> YOUR TASK:
When you reach the line that contains "Screen dimensions: 910x947" below, transcribe it and each line after it word for word to the end of the records, omitting pictures.

> SUPPLIED RECORDS:
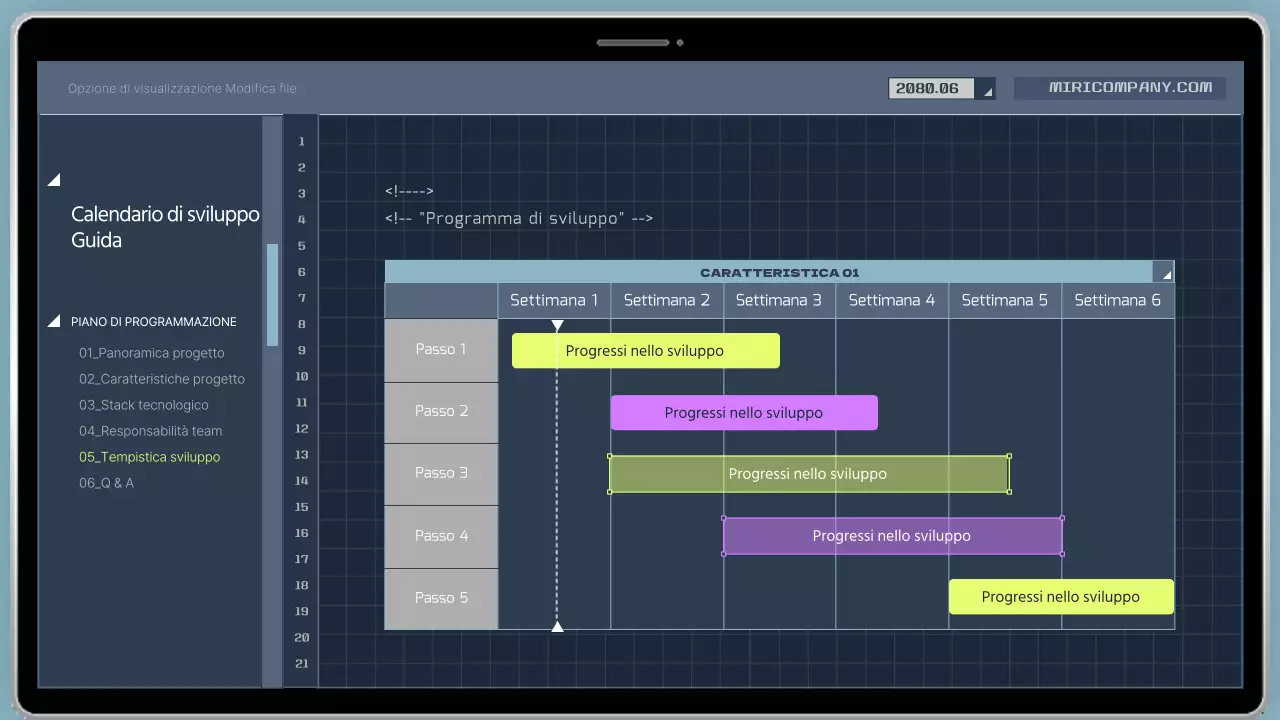1280x720 pixels.
Task: Click the triangle beside PIANO DI PROGRAMMAZIONE
Action: 53,320
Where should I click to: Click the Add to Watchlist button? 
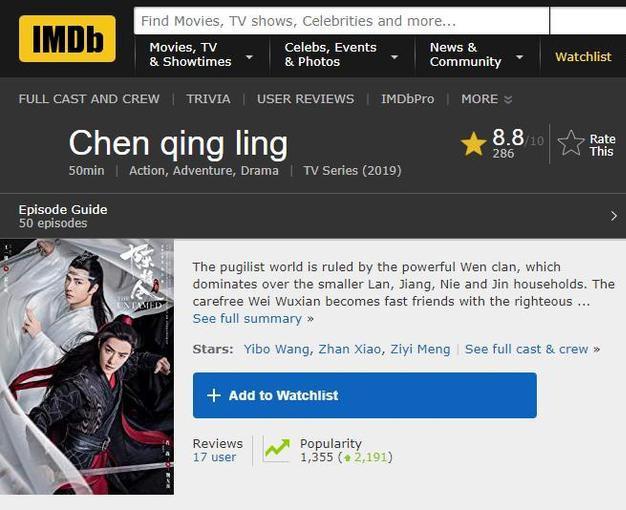365,395
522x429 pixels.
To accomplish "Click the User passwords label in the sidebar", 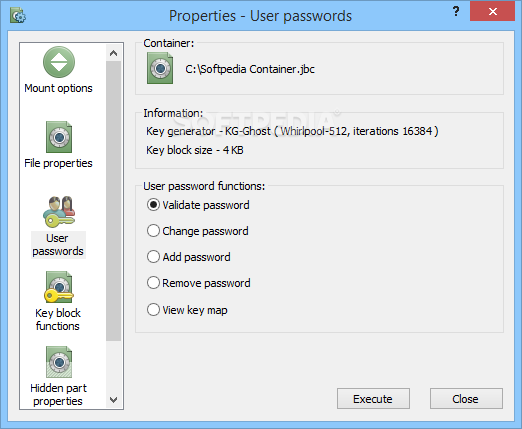I will pos(58,245).
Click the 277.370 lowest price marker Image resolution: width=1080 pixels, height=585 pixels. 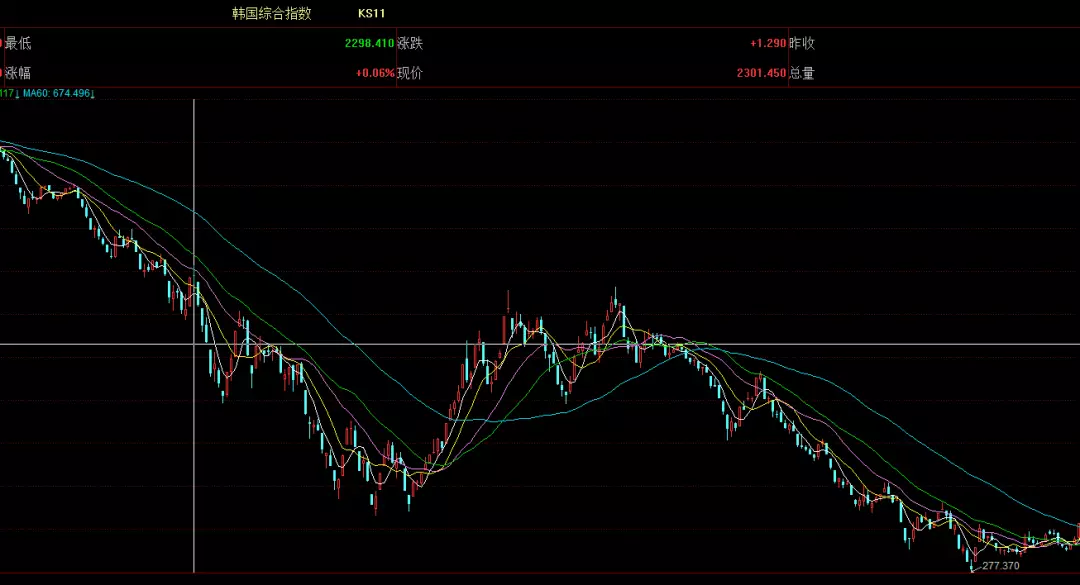click(1001, 566)
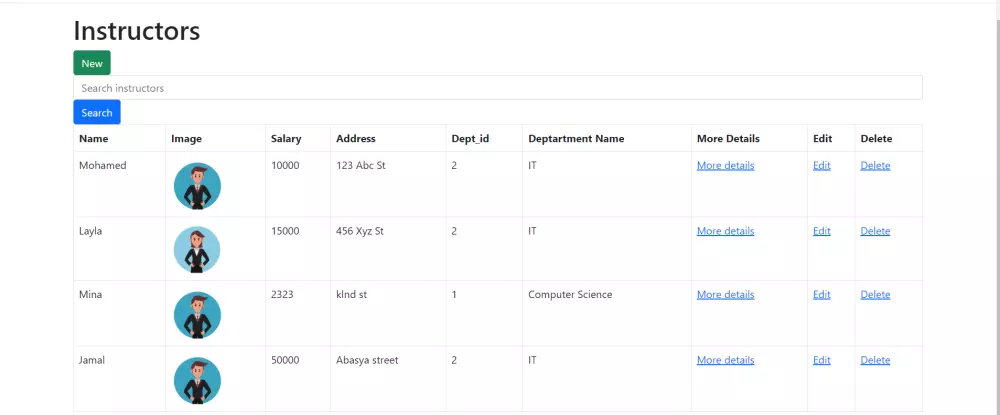
Task: Focus the Search instructors input field
Action: click(497, 88)
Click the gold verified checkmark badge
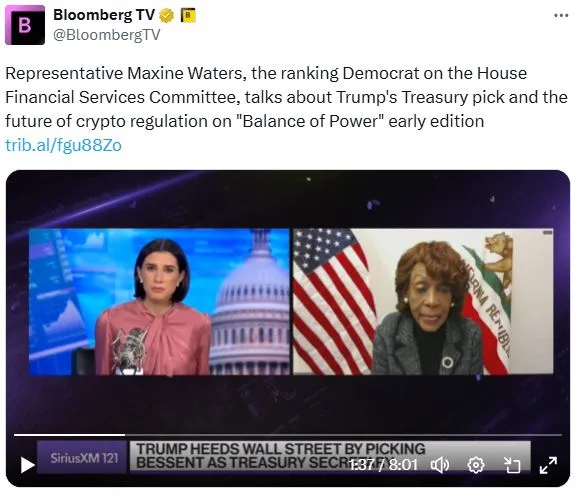This screenshot has width=578, height=496. [x=167, y=16]
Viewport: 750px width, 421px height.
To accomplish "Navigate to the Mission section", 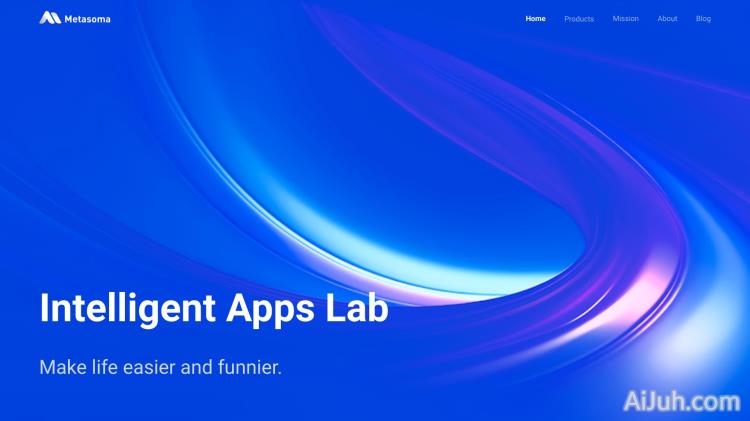I will click(625, 18).
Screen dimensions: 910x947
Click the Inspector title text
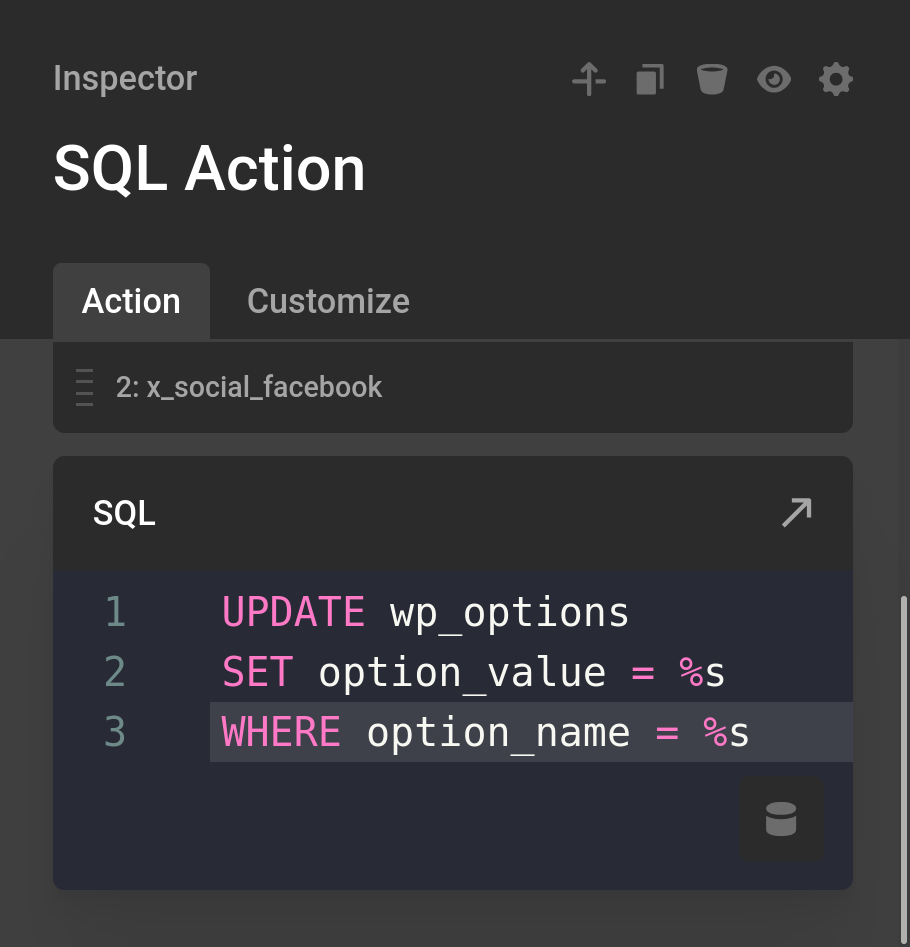(x=124, y=79)
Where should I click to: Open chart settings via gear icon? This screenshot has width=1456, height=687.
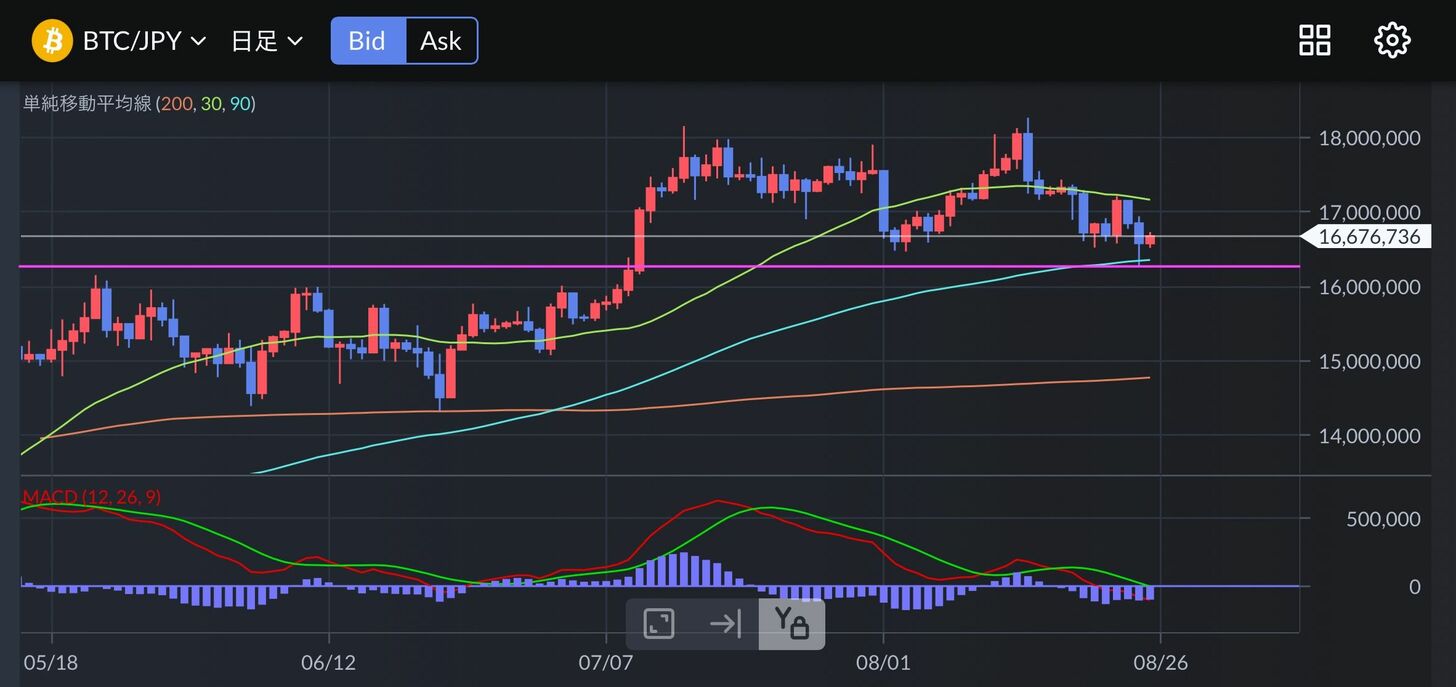pos(1392,41)
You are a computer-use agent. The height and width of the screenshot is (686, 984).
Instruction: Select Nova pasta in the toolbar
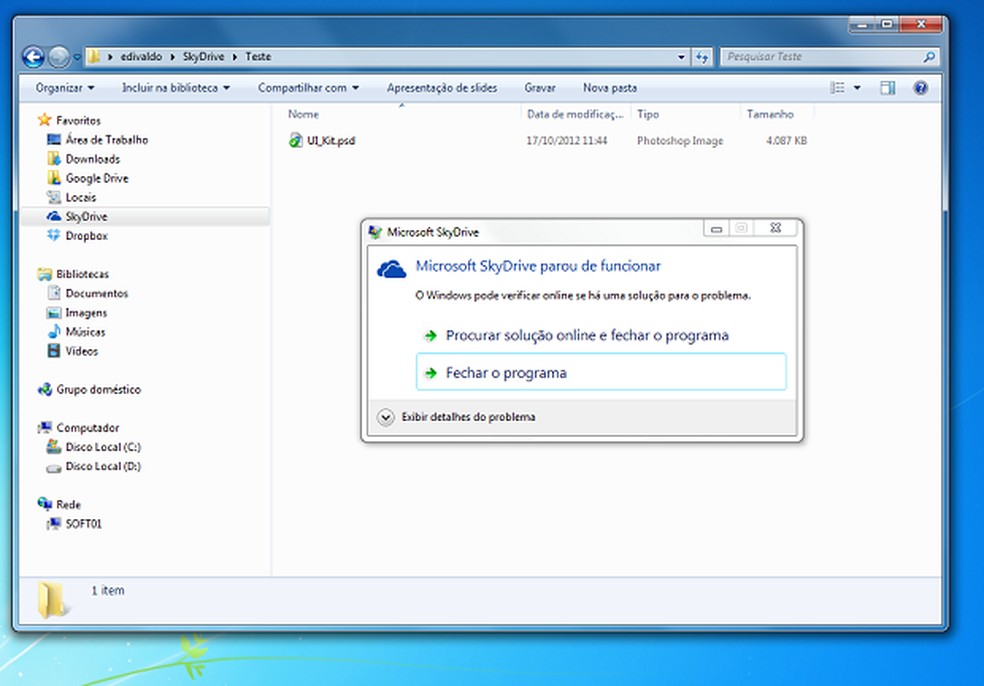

> SOLUTION FOR THIS TASK:
Screen dimensions: 910x947
Click the Inspector title text
(x=124, y=79)
Where should I click to: Open chart settings via gear icon? This screenshot has width=1456, height=687.
pos(1392,41)
You are a computer-use agent. The height and width of the screenshot is (686, 984).
Instruction: Select Nova pasta in the toolbar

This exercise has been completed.